- Also known as: The Organist with the Silken Hands
- Born: 5 June 1932 Titiribí, Colombia
- Died: 6 November 2017 (aged 85) Bogotá, Colombia
- Years active: 1950s–2012

= Jaime Llano González =

Colombian musician and composer

Jaime Llano González (1932–2017), was a Colombian organist and composer.
He regularly appeared on Colombian television and radio throughout his career, and his skill on the organ earned him the nickname "The Organist with the Silken Hands" (Spanish: El Organista de las Manos de Seda).

==Biography==
===Early life and education===
Jaime Llano González was born on 5 June 1932 in Titiribí, in the Colombian department of Antioquia.
His mother was Magdalena González, a piano teacher, and his father was Luis Eduardo Llano.
He attended secondary school at the Pontifical Bolivarian University and studied undergraduate medicine at the University of Antioquia for two semesters.

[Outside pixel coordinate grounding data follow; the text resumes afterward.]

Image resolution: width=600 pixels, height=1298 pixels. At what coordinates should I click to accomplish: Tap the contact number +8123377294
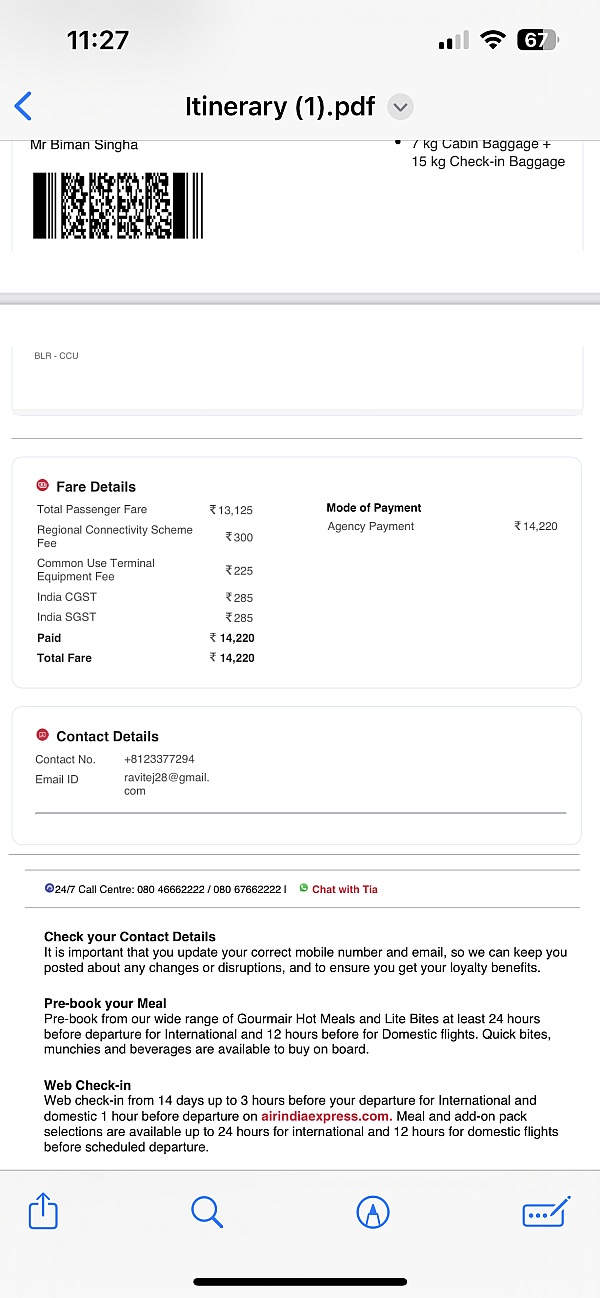pyautogui.click(x=159, y=759)
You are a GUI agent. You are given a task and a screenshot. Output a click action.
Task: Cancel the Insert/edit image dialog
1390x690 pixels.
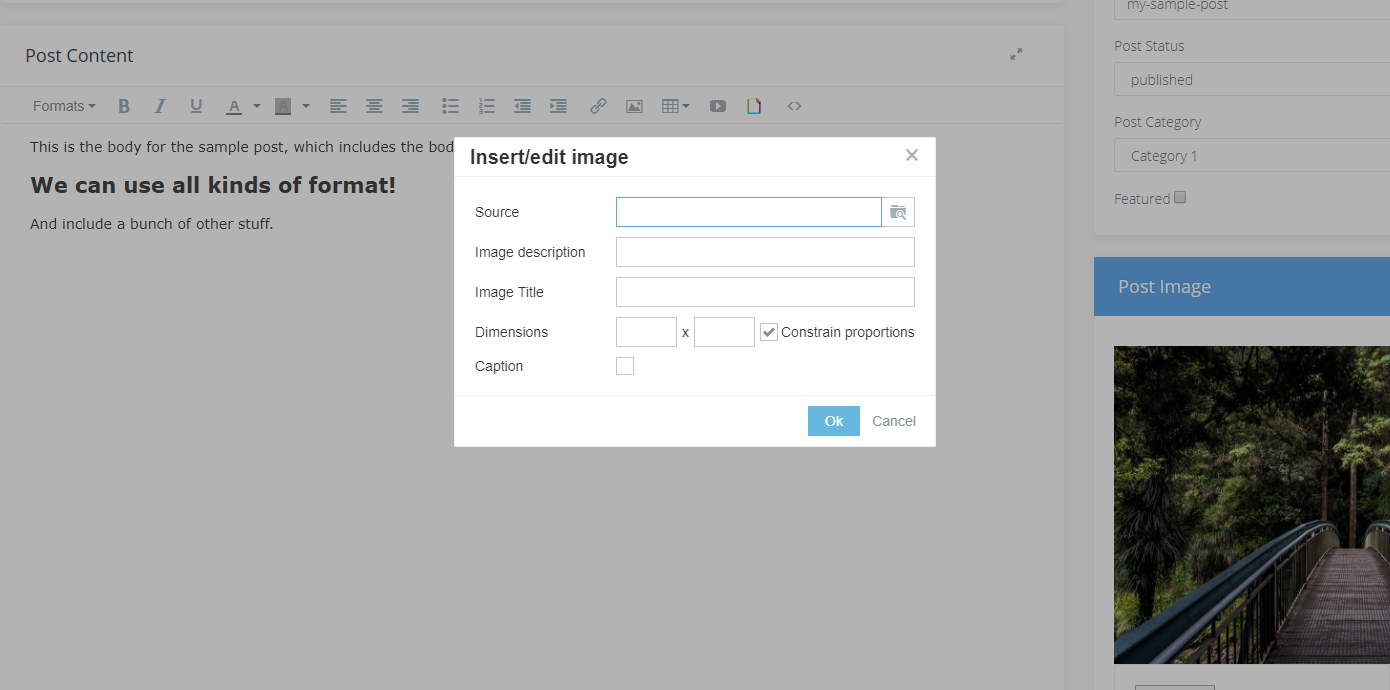[x=893, y=420]
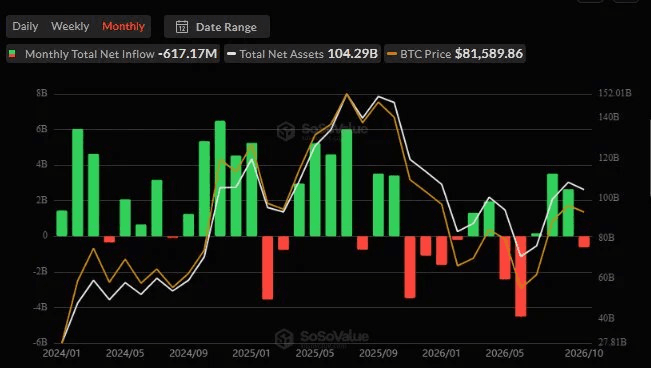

Llano's mother taught him to play tiple and piano, and introduced him to the Colombian musical styles of pasillo and bambuco.
He taught himself to play the organ, an instrument for which he later became famous.

===Music career===
Llano quit his university studies and moved to Bogotá in the 1950s. There he got his first regular music gig playing weekends at La Cabaña bar, with a group called the Conjunto Arepa. At La Cabaña he met Julio Sánchez Venegas, director of the radio station La Voz de Colombia, who took him to play on the radio, where he met Berenice Chavez and Oriol Rangel.

Llano appeared on television on 13 June 1954, during the first day of broadcasting of television in Colombia. He later regularly appeared on television programmes about Colombian music.
In 1956 Llano became director of the Orquesta Nueva Granada, and for several years he performed alongside Oriol Rangel on Radio Santa Fe.
Other artists that he played with include Víctor Hugo Ayala, Alberto Granados, Luis Uribe Bueno, José A. Morales, and Ruth Marulanda.

Llano's first record was released in 1961 on the label Vergara. He released over 60 albums in his career, some of which were duet albums with Oriol Rangel, including notably Inspiración (1964). He was known more for his skill at performance than composition, but he did write over 100 songs including "Si Te Vuelvo a Besar", "Titiribí", "Orgullo de Arriero", "Puntillazo", and "Ñito", in traditional Colombian styles.

===Personal life and death===
Llano married his wife Luz Aristizábal on 11 October 1954. They had 3 children: Jaime León, Luis Eduardo, and María Elena.

Llano stopped making music when he was diagnosed with a blood clot in the brain in 2012. He developed Alzheimer's in the final years of his life, and died on 6 November 2017 in Bogotá.